# New to me Dale Dye & Robertson Fatal Styk



## RickD (Oct 2, 2009)

Got these in a trade with Steve Berger and a finer man you wont meet..Dale Dye"  Trails End " Stripped ebony riser with yew limbs 54#@28" 62"..The bow is a pure joy to shoot.


















Second bow is another recurve and its a Robertson Fatal Styk 60" 52#@28"..Cocobolo and osage riser with juniper limb veneers and bamboo cores in the limbs..Super nice shooting bow fast..


----------



## Nugefan (Oct 2, 2009)

The are Beeee U ti ful ......


----------



## Jake Allen (Oct 2, 2009)

Very nice.

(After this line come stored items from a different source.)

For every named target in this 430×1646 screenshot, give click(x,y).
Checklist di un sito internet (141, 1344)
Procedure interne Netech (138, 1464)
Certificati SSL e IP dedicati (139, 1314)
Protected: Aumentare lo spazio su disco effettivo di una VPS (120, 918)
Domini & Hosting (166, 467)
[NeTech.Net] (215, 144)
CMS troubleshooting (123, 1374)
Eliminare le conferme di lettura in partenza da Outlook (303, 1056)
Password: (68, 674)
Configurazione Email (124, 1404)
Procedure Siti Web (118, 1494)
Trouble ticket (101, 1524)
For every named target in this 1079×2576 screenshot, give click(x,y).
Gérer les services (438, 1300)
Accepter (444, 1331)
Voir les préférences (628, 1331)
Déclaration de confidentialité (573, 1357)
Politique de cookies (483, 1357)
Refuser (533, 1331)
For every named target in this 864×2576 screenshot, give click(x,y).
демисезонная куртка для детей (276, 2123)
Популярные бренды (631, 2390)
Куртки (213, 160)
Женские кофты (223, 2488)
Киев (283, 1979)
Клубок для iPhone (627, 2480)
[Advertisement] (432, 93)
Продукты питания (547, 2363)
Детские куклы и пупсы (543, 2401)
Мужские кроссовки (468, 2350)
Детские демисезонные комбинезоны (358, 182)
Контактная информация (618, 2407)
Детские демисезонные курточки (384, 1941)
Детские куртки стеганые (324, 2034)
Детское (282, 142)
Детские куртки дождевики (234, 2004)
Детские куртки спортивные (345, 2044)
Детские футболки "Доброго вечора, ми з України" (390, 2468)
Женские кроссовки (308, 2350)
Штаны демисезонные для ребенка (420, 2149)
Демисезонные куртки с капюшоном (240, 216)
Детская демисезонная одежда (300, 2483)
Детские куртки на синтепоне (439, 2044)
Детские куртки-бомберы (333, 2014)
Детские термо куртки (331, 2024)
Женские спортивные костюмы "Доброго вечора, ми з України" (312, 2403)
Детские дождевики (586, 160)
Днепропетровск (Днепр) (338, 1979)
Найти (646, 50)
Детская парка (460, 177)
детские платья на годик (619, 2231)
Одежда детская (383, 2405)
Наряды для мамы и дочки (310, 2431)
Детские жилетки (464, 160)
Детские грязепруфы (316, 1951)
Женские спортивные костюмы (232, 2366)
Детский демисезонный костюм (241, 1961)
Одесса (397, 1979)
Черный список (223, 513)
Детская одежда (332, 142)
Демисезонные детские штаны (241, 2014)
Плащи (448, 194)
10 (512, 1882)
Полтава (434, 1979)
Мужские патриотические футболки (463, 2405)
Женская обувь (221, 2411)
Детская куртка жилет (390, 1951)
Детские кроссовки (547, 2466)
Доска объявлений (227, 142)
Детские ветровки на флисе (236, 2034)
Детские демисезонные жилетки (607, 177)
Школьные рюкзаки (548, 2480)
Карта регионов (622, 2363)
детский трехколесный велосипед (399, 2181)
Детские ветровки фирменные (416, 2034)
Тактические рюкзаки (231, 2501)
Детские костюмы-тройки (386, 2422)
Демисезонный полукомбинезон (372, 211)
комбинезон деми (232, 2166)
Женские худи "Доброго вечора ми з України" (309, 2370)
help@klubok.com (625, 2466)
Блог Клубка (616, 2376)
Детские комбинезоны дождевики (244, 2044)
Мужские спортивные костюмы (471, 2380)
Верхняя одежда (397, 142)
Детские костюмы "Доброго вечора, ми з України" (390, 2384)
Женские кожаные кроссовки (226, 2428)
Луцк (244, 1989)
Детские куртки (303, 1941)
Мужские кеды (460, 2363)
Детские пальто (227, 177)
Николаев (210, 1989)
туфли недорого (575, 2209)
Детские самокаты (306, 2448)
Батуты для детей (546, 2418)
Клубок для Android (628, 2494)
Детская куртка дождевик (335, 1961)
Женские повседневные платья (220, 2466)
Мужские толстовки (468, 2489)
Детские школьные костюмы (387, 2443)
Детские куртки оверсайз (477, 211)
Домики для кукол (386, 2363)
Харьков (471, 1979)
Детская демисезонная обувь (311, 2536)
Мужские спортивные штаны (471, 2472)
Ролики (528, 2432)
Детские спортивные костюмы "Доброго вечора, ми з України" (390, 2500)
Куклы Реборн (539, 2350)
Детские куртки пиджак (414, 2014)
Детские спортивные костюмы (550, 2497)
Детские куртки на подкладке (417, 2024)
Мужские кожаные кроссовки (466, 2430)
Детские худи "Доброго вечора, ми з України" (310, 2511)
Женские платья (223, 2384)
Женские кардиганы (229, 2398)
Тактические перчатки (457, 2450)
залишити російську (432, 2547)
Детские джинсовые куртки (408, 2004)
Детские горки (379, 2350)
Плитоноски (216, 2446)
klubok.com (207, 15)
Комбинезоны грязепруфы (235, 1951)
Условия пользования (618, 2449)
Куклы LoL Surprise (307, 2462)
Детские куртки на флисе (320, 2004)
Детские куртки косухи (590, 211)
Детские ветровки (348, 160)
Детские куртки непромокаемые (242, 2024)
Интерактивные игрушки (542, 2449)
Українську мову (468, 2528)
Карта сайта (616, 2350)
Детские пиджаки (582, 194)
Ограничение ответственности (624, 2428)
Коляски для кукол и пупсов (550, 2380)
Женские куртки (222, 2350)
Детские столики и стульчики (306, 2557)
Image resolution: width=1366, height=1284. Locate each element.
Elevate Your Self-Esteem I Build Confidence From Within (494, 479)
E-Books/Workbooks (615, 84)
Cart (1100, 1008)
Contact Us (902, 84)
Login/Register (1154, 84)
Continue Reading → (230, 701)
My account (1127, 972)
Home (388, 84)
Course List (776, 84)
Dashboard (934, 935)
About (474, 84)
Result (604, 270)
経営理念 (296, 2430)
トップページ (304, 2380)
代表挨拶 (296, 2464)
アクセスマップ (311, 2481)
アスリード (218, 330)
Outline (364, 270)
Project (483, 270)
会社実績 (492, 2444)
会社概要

Both are handsome shooting sticks.
I really like the Yew limbs.
Congratulations!


----------



## Apex Predator (Oct 2, 2009)

Wow!  Those are two fine bows.  My weight too!


----------



## Elbow (Oct 2, 2009)

They are both so beautiful! Enjoy shooting with them! 
El


----------



## Silver Mallard (Oct 2, 2009)

Two fine bows for sure!!!!!!


----------



## redneckacorn (Oct 2, 2009)

That Robertson looks like it could be my next bow.


----------